Poland recorded the EU’s largest annual and quarterly GDP growth in the second quarter of 2024, new Eurostat figures show.

In annual terms, Poland’s economy grew 4%, ahead of Cyprus (3.7%) and Spain (2.9%). Five countries saw their economies shrink: Estonia (-1.7%), Ireland (-1.4%), Finland (-0.7%), Latvia (-0.4%) and the EU’s largest economy, Germany (-0.1%). The EU’s economy as a whole grew by 0.8%

On a quarterly basis, Poland’s GDP rose by 1.5%, compared to 0.3% for the EU as a whole, show the Eurostat figures published today, which are based on seasonally adjusted data and cover 22 of the bloc’s 27 member states.

Meanwhile, Poland’s own state statistical office, GUS, reported that in unadjusted terms Poland’s GDP grew by an annual 3.2% in the second quarter, well above the 2.7% expected by analysts and the 2% recorded in the first quarter. The news was welcomed by Prime Minister Donald Tusk.

“Everyone surprised by the growth of the Polish economy in the second quarter of this year,” he wrote on X. “We are better than all the big EU countries, and we beat the Germans by a long shot.”

> **Data section**:
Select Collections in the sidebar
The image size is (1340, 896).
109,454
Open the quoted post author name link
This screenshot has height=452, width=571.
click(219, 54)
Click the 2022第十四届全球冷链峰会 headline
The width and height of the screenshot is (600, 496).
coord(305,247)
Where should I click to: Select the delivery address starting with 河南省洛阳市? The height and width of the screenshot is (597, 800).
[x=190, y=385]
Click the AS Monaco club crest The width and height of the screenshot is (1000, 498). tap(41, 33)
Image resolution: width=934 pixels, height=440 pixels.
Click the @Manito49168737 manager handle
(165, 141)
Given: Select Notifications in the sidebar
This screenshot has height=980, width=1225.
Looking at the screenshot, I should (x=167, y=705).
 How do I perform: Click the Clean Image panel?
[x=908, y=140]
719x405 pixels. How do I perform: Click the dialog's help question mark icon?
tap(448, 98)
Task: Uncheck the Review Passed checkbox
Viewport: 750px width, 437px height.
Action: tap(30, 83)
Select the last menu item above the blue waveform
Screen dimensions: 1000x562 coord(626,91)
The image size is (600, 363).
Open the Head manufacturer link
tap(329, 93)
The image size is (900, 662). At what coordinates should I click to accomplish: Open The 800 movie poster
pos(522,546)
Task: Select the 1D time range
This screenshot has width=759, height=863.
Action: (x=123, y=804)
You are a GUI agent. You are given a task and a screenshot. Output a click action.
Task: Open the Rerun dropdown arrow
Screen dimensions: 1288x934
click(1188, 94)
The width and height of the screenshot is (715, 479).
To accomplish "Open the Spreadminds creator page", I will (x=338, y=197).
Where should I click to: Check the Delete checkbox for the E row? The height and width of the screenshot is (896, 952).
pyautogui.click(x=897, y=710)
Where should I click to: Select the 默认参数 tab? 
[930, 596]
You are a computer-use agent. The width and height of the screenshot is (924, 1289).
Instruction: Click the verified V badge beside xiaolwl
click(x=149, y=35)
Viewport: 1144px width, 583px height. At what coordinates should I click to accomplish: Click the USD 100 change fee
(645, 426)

> **What you need to do**:
A. In the article on Poland's second-quarter GDP growth, what annual growth rate did Cyprus record?
B. Carry the article on Poland's second-quarter GDP growth forward from the point where it stops.

> **Exercise responses**:
A. 3.7%

B.
Germany is Poland’s largest trading partner, responsible for 27.9% of Polish exports and 19.8% of imports in 2023, notes news service WPN, citing calculations by the Polish Economic Institute (PIE).

Analysts from PKO Bank, however, were more cautious, noting that “quarterly data for Poland is highly volatile and frequently revised, making it not fully comparable with data for other EU countries and [meaning it] should be approached with caution.”

“This does not change the fact that the scale of the post-pandemic recovery in Poland is one of the highest in the entire EU,” they added.

According to the bank’s calculations, from the final quarter of 2019 – before the start of the pandemic – to the second quarter of 2024, Poland recorded the EU’s fourth highest GDP growth, of 12.5%. Only Malta (18.8%), Croatia (17.4%) and Cyprus (15.6%) grew by more.